As for his behaviour, since his Commitment to that Prison, it has been so debaucht, and prophane, that even his Fellow Prisoners are both aweary and ashamed of him; if he meets with my one will treat him, he will drink liberally till he is drunk, repeat & affirm, his Blasphemy, That he is the Son of God, That it is impossible for him to Sin; with thousands of other horrid, and irreverend expressions, which ought rather to be rack't up in the Embers of oblivion, than disturb the Ears of any well minded Christian.

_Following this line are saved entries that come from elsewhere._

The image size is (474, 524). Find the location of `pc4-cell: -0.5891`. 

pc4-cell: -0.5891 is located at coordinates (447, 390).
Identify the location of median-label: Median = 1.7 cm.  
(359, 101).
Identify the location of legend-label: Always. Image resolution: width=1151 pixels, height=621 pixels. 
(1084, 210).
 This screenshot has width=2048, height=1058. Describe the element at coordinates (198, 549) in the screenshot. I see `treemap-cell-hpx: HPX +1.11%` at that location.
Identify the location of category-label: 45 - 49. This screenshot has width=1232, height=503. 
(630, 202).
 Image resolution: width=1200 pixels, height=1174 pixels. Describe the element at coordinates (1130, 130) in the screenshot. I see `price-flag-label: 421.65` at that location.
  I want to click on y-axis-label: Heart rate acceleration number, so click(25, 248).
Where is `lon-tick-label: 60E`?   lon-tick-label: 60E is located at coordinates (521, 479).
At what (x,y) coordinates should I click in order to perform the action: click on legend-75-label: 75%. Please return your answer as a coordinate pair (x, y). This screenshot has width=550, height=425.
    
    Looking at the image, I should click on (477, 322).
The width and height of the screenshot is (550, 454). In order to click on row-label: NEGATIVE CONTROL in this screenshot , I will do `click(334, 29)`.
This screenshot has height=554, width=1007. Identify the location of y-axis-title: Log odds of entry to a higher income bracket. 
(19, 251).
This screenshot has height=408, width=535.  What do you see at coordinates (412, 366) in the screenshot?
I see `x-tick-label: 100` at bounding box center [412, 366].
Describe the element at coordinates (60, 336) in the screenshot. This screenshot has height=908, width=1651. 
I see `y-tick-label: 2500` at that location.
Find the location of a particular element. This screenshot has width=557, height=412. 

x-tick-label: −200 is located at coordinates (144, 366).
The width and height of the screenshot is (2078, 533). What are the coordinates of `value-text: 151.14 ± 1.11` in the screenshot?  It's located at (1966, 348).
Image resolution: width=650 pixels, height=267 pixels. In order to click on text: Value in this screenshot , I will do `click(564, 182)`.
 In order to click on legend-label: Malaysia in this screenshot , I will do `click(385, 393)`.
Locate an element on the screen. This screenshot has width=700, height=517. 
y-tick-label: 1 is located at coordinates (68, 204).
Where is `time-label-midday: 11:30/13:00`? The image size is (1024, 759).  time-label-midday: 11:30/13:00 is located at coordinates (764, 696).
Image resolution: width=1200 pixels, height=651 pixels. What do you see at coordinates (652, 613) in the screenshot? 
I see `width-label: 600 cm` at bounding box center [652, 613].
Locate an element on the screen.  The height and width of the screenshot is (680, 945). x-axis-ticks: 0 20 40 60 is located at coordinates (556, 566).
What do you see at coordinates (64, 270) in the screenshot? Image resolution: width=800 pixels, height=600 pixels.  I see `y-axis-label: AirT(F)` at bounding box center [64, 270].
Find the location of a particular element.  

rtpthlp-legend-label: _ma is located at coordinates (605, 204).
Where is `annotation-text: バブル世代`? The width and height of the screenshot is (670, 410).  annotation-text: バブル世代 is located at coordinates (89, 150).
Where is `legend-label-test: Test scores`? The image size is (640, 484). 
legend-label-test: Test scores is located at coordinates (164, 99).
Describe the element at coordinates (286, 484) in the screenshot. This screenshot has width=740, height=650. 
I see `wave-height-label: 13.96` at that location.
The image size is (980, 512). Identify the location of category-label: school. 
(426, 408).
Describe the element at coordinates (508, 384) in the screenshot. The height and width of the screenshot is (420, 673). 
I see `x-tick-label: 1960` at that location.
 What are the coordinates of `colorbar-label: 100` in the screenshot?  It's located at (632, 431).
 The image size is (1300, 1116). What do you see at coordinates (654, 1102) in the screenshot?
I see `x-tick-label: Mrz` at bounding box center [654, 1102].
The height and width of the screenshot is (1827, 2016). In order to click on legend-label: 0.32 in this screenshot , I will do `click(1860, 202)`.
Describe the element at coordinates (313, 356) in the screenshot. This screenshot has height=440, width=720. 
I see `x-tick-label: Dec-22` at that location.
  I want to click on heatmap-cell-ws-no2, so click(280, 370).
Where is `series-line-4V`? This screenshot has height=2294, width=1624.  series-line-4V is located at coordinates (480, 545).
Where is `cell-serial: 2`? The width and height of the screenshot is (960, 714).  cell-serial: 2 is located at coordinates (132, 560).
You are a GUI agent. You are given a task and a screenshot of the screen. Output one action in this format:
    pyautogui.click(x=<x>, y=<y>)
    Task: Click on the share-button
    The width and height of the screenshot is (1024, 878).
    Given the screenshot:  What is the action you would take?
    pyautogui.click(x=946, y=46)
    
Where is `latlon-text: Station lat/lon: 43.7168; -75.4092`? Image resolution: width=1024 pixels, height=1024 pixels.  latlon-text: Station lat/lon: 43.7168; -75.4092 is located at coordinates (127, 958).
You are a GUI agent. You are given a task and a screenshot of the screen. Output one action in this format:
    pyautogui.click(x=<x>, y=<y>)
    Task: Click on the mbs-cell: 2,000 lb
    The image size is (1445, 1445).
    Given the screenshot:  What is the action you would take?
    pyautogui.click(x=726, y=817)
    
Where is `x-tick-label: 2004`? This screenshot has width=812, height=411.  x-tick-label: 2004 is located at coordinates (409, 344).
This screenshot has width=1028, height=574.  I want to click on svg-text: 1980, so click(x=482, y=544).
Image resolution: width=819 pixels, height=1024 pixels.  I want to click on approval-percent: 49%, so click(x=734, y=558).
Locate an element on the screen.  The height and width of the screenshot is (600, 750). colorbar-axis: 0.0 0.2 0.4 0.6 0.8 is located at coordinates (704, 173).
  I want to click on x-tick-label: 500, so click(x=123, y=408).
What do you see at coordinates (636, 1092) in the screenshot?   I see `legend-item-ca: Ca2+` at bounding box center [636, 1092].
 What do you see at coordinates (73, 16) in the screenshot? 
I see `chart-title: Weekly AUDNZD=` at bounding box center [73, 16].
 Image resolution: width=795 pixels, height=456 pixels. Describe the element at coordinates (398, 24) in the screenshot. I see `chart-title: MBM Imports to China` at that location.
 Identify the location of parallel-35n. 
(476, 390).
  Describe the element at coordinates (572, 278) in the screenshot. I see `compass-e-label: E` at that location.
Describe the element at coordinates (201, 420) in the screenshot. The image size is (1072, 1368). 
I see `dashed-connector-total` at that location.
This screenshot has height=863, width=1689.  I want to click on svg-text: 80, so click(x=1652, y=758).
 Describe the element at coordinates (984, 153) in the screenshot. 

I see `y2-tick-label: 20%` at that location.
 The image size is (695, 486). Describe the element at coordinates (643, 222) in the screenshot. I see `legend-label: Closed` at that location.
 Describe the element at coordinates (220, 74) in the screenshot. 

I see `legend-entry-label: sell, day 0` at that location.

Till Monday last he Continued to content himself with these, and such like hideous enormities, to the great exercise of the Patience of those poor Confin'd Creatures, who were by force oblig'd to be his Auditors; but then, as if the Devil, who certainly agitated him all that while, had hitherto wanted an Opportunity to effect his design, he was then so great with him, as to Prompt him to add Treason to his Blasphemy, which the Sincere Loyalty of Several of his Fellow Prisoners, who over-heard him, being not able to endure to hear, and indeed the Laws of the Land warning them to the Contrary.
As their duty was, they presented an Enformation against him, in such manner, that order was sent to the Marshall, to keep him Close Prisoner to the Common side, till he should be sent for, from thence to New-gate, and take his Tryal at the Old Baily, there to receive Sentence for his fact according to Law.
[Page 5]In the Interim, for a Taste of these Sweet Singer's Devotion, we shall give you one of their Special Songs; made by this Iohn Taylor, and sent to his Brother Muggleton (as he calls him) Which, with much Affectation, as well as Affection, they Sing to an old Ballad-Tune: The words are these extracted Verbatim, out of his own Manuscript; and therefore, not to be mended.
This Taylor has, I believe, above Five hundred of the same Prophane and Non-sensical sort of Songs in one Book of his own Writing; which, as he would have his Silly Admirers believe, were Inspired into him, by the Divine Spirit: But, how little they savour of any such Original, we will leave the Reader to Judge. — There is not a Tune to be named, from Pudding-Pies, to Iohnny Arm-Strong, but these People have, as they call it, a Divine Song to it.
A Woman of their Profession (Betty Roan, by Name) came into the Room, whil'st we were with Taylor; and sung us one, of almost Half-an-Hour long, to the Tune of, Ienny come tye my Bonny Cravat: Aggravating the irreverence with such Antick and wanton Gestures, as could not but engage us into a great Amazement; and could not but have Operated the like Consternation in any modest, or Considerate Christian, that had bin in our, Room.
The Publisher of this Paper, went himself to learn the Truth of this matter; and has Deliver'd nothing in this Paper, but upon certain knowledg of the Truth of it.